Ripple was sued in December 2020 for allegedly raising over $1.3 billion through an unregistered securities offering. The case is one of the biggest crypto lawsuits before the SEC and has attracted much media coverage because of the popularity of the digital asset, XRP, which is used in Ripple’s payment network. The case is also in the discovery phase at the moment.
It’s common practice for firms under the SEC’s microscope to settle allegations without going to trial, which is partly why LBRY’s case, along with Ripple’s, is so rare – offering a courtroom test of the law and regulators’ interpretation of what constitutes a security.
Initial coin offerings, similar to initial public offering in traditional stock markets, are used by many crypto projects to raise funds. The process bears hallmarks of securities offerings that merit enforcement actions.
LBRY, however, didn’t have an ICO. The project claimed that LBCs were issued just to platform users for utility purposes only. The token was meant to be fully functional and decentralized since its launch.
Gulovsen said he was surprised that the SEC even filed this case in the first place.
ICOs represented “the controversial way of fund sourcing behind most wrongdoings sought after by the SEC,” he said.

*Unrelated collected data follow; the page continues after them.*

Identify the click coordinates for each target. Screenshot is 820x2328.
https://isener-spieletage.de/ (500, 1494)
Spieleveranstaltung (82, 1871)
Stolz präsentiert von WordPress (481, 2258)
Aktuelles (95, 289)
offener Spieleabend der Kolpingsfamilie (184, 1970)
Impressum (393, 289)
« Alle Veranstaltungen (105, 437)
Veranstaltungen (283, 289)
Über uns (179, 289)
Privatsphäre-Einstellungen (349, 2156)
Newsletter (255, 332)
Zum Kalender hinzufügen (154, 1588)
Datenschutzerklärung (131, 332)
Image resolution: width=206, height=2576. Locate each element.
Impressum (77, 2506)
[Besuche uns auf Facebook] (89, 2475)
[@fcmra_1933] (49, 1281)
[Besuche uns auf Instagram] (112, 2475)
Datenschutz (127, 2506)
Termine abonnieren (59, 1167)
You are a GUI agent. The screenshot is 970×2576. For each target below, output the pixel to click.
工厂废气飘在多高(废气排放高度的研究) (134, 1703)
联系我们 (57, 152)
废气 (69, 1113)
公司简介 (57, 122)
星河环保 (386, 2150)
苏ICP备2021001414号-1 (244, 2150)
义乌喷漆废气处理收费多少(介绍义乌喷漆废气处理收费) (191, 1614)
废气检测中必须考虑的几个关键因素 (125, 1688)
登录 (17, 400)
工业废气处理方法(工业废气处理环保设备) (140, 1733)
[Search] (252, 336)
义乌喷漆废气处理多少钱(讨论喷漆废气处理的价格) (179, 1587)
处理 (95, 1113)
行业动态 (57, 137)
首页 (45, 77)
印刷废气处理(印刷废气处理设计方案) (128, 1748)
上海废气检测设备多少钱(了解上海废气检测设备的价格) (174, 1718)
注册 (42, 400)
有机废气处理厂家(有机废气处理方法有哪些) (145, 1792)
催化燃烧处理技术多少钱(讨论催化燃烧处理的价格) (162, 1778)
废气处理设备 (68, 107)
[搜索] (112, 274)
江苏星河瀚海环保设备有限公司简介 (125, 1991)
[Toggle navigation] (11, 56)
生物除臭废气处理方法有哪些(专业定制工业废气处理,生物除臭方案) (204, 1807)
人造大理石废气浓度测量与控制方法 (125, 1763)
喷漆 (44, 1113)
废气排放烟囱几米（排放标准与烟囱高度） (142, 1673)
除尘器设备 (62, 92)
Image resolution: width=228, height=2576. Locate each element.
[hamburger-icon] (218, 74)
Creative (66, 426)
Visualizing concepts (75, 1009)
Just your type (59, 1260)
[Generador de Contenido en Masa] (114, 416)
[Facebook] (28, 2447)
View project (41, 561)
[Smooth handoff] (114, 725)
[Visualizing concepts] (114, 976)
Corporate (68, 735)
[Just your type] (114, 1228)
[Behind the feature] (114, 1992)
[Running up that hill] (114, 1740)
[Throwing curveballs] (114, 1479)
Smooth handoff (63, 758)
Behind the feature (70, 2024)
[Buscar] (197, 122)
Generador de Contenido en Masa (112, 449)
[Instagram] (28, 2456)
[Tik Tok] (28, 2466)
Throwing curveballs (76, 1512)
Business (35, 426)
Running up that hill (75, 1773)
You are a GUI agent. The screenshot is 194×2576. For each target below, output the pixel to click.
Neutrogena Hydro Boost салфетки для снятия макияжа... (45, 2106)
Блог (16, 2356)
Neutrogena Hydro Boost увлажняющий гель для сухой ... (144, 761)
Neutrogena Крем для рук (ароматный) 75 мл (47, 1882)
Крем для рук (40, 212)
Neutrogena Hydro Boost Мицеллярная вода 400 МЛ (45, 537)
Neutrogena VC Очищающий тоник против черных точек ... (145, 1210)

What the SEC is targeting in this case is how LBRY publicly announced to its community (investors in the crypto world) that it planned to engage with a “market maker.” A market maker is an entity that is supposed to buy and sell the company’s crypto token on a regular basis at prevailing market prices. Such an announcement is likely to increase the price of their token, striking a nerve with the SEC.
“Compared to everything that’s happening in the crypto space, LBRY belongs to those who try very hard to do the right things,” Gulovsen said.
“If LBC is a security, every other cryptocurrency is a security,” LBRY CEO Jeremy Kauffman told CoinDesk, “We are not trying to compete with the existing financial system. LBC is used for its intended purpose, not for speculative reasons.”
Keith Miller of Perkins Coie, LBRY’s defense attorney, said, “LBRY intends to vigorously defend this action. They stands by their answer to the SEC’s complaint and does not believe that LBCs are securities.”
As the case heats up, the project’s officials have cast themselves as unlikely heroes.
“HELP US SAVE CRYPTO,” LBRY called out to supporters in a pinned tweet, featuring an image with LBRY as David and the SEC as Goliath.
The SEC declined to provide a comment for this story.
The SEC’s Recent Move
Last month, the SEC filed a motion for an extension of the trial’s discovery phase, arguing that LBRY hadn’t produced certain documents.
The judge granted the motion in part, extending the discovery period by 30 days, but declined to move the trial start date beyond Sep. 30.
LBRY expressed frustration in a tweet: “At last minute, the SEC wants to pause our court case for another eight weeks to collect more ‘evidence.’”
“It is unusual for the plaintiffs to ask for additional time,” Bragança said. “That was a surprise. Either the SEC lawyers are running into problems at how to pursue the case, or this is a result of internal politics as they wait for the Ripple case to become the predecessor.”
Before the suit kicked off early last year, LBRY had already been under SEC investigation for three years. The LBRY team claims to have complied with the SEC in supplying nearly 1 million pages of documents along with multiple in-person testimonies. Those documents and interviews, according to the company, cost “substantial amounts of time, energy and money” that caused “significant harm” to the small business.
“Even as LBRY cooperated with the investigation and complied with subpoenas, the SEC […] threatened to seek even more voluminous materials through administrative subpoenas in order to bankrupt the company,” the company wrote in its answer to the SEC’s complaint.
Win or lose, LBRY is likely to set an example for peers. No similar case has reached a verdict so far.
Gulovsen said he is surprised that the SEC is still collecting evidence at this stage of the proceedings.